実際にServiceNow導入後は、その通りの成果をあげている。山本氏が調達部門に業務がどう変わったかを尋ねたところ、以前と比べて「新規のサプライヤーと取引するまでの期間が半減した」「サプライヤーからの問い合わせ対応時間が半減した」など、一定の成果が得られたとの回答があったという。さらに、ポータル上でサプライヤー情報を公開したことで、“自己解決が促される”ことによる成果もあったと山本氏は評価した。
この成功を受けて、NRIが調達業務の次に選んだ領域が人事における「社内ポータルの刷新」だ。

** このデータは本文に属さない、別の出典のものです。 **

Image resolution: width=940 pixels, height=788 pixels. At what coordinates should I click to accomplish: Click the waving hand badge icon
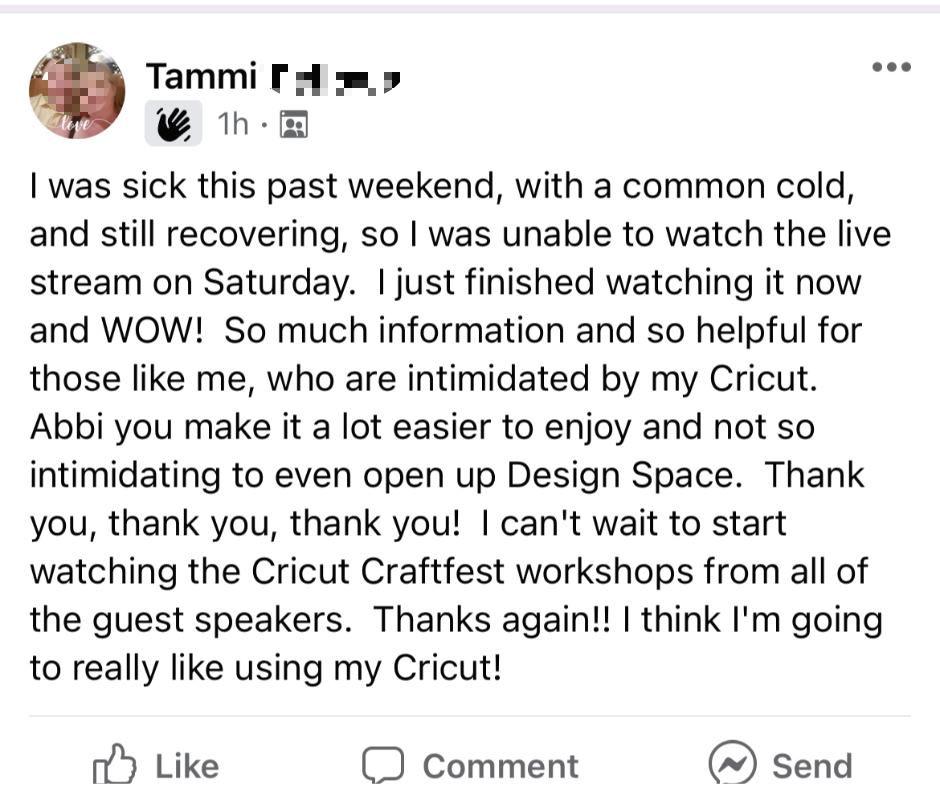pyautogui.click(x=174, y=123)
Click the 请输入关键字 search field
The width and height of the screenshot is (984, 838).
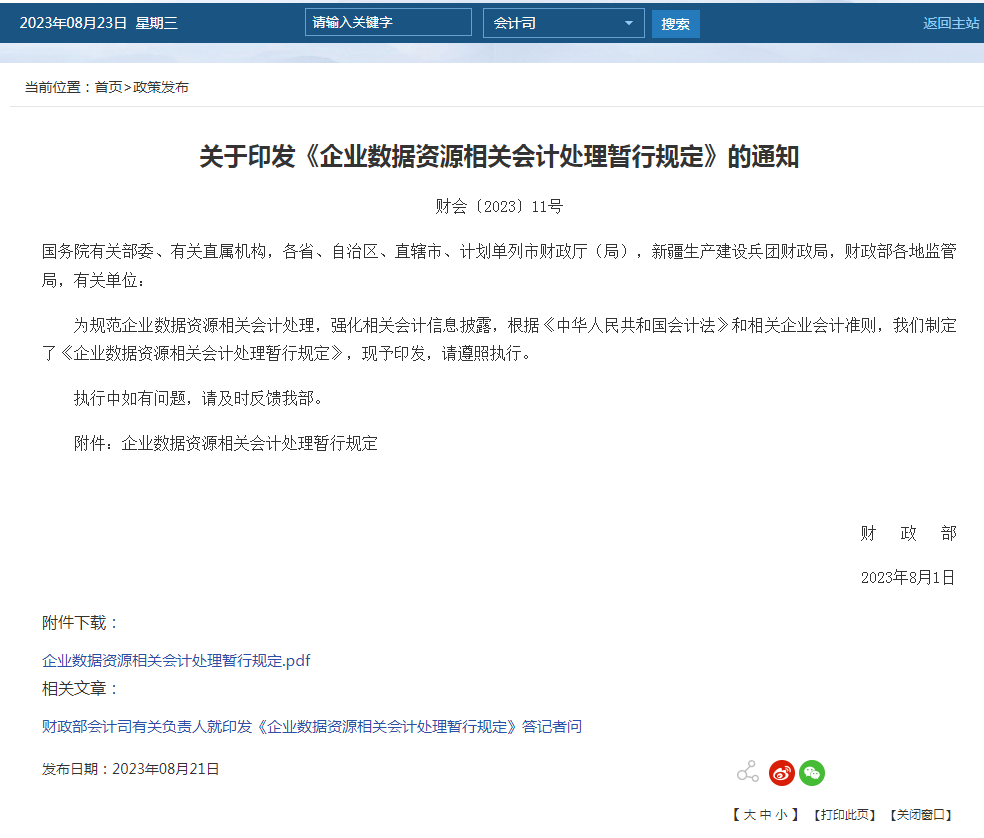[x=388, y=22]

山本氏は「日本はこれから深刻な“人手不足”社会に直面する。私自身は第二次ベビーブーム世代で、同世代の人口が約200万人いるが、2000年生まれの世代になると約120万人に減る。過去25年間で、約6割の新卒市場の縮小を経験したことになる。2022年の出生人口は80万人程度でこれからも新卒市場の縮小は続く。少子高齢化だけが脅威ではない。終身雇用や年功序列が過去のものとなり、新卒市場に代わって中途採用市場が拡大してきた。既に国内の採用市場における中途入社の比率は43%ほどに達している」と、人事を取り巻く環境の変化について説明する。

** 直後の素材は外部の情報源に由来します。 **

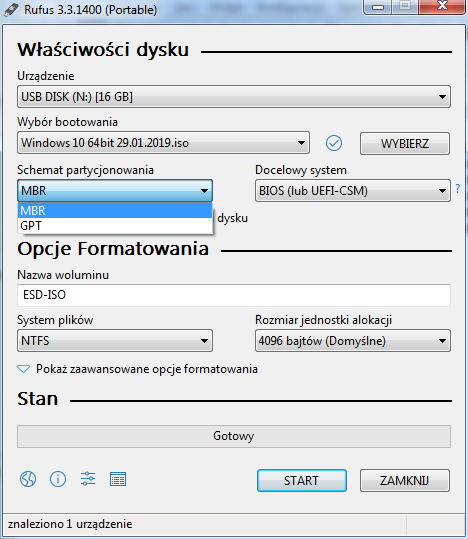Select MBR in the partition list

point(115,210)
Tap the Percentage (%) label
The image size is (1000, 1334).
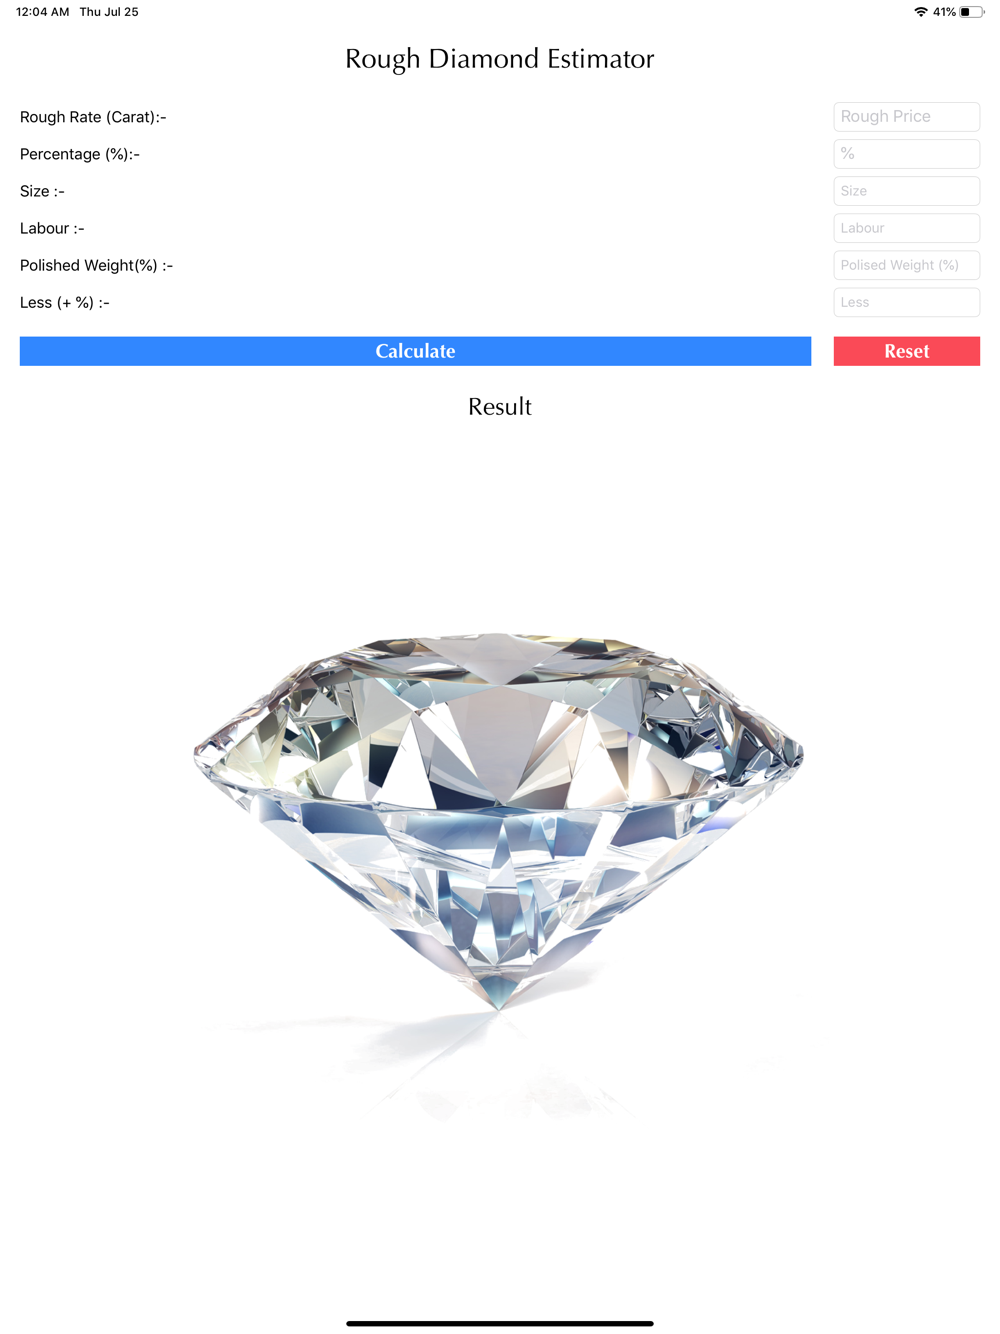click(80, 154)
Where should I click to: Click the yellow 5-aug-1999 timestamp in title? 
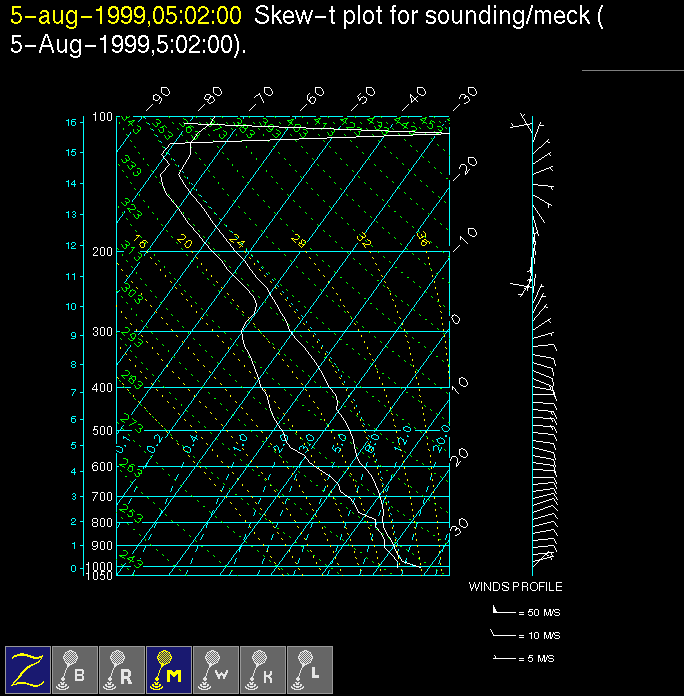pos(125,15)
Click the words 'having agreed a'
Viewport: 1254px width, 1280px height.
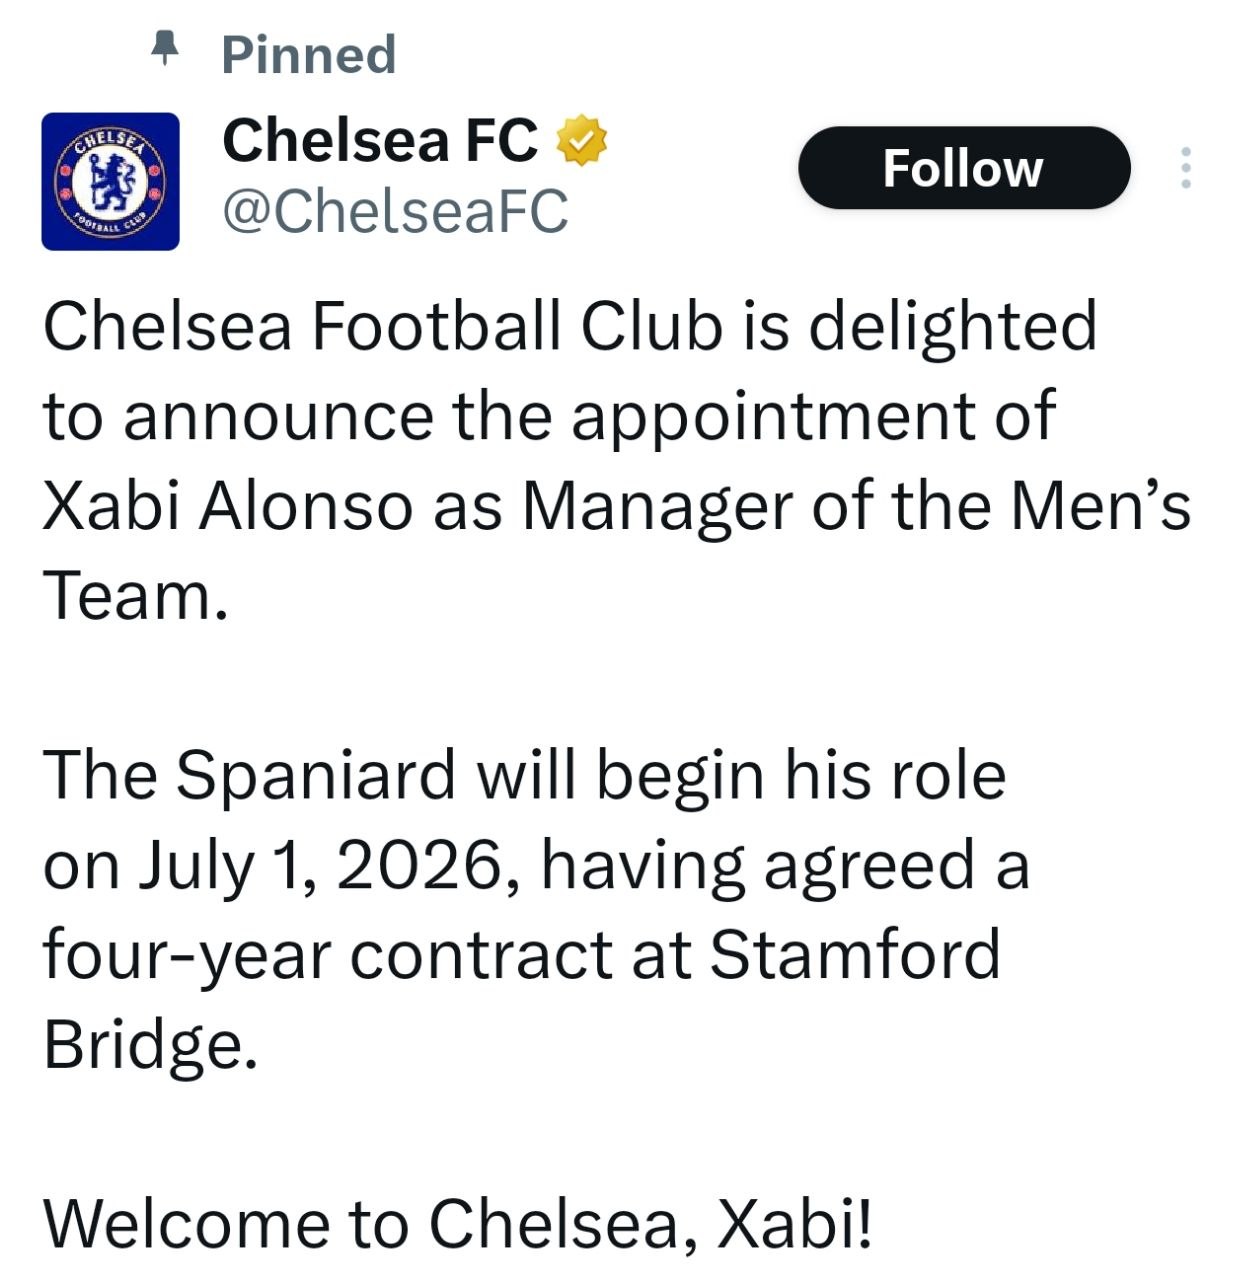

こうした近年の雇用環境の変化を踏まえ、NRIでは中途人材の直接採用を強化している。とはいえ、入社時期がバラバラになる分、新卒一括採用と比べると採用からオンボーディングまでの業務負荷がどうしても増えてしまう。企業理念や行動基準の理解を深めてもらいたくとも、その浸透には時間がかかる。採用した人材の早期戦力化は大きな課題だ。
加えて、「職者を増やさない」ことの重要性も増している。現場のマネージャーは、定期的なコミュニケーションを通じて部下のキャリアプランを理解し、サポートしなくてはならないが、そのための時間的余裕はない。これは多くの企業で共通する悩みだろう。NRIの場合は、ServiceNowを活用して社内ポータルを刷新することで、これらの問題に対処することを選んだ。
「オンボーディングサポート」「手続きの簡素化」でServiceNowが活躍
NRIが社内ポータルの基本構想として掲げるコンセプトは、「グローバルに開かれ、グループ全体に一体感をもたらすポータル」だという。具体的には、社員個人が行うべき手続きをできるだけ早く終わらせられる環境、経営から発信するメッセージの理解と浸透を促すための環境、成長のための環境を提供することを目指している。
実際の好例がオンボーディングサポートだ。たとえば、ある人物の入社が決まったとき、入社時に必要な事務手続きやデジタル機器の初期設定など、入社前に済ませておいた方がよい手続きは多い。このときServiceNowなら正式な社員でない段階でも、ワークフロー上で入社する本人、上司、人事、その他の関係部門にタスクを割り振ることが可能だ。さらに、ポータルでは、NRIの社史、NRI標準フレームワークの案内など、入社を予定している人たちができるだけ早く現場で活躍できるようにサポートするためのコンテンツも提供している。
そして、このようなサポートを提供するタイミングは、入社時に限らない。結婚や子供の誕生のようなライフイベント、違う部署への異動・昇進、新しいプロジェクトへの配置……社員にとって節目となるイベントは他にも多くあるだろう。たとえば、プロジェクトマネージャーに初めて指名されとき、どのようなコンテンツが必要になるだろうか。
こうした問いに対して、NRIでは入社時以外のユースケースを探索中であり、山本氏は「社員に変化が起きるタイミングにあわせて専用のワークフローを起動し、必要な情報を学んでもらいたい」と語る。ユースケースが充実すれば、中途採用者の早期戦力化だけでなく、社員個人の成長につながるサポートも実現できそうだ。
加えて、社内ポータルに関連して、社内手続きの簡素化にも取り組んでいると山本氏。これまでNRIでは、対応が必要なタスクが発生したとき、主管部門から各事業本部、マネージャー、一般社員へと“伝言ゲーム”方式でタスクを依頼するフローをとっていた。とはいえ、中間管理職にとって手間もかかるため、主管部門からタスクを実行する社員に直接タスクを割り当てるようにワークフローを変更。これにより、マネージャーは自分の部下がそのタスクを期限通りに実行しているかをモニタリングするだけで済むようになった。こうした社内手続きの簡素化は、タスクの対応漏れをなくしつつ、中間管理職の負担軽減にもつながる。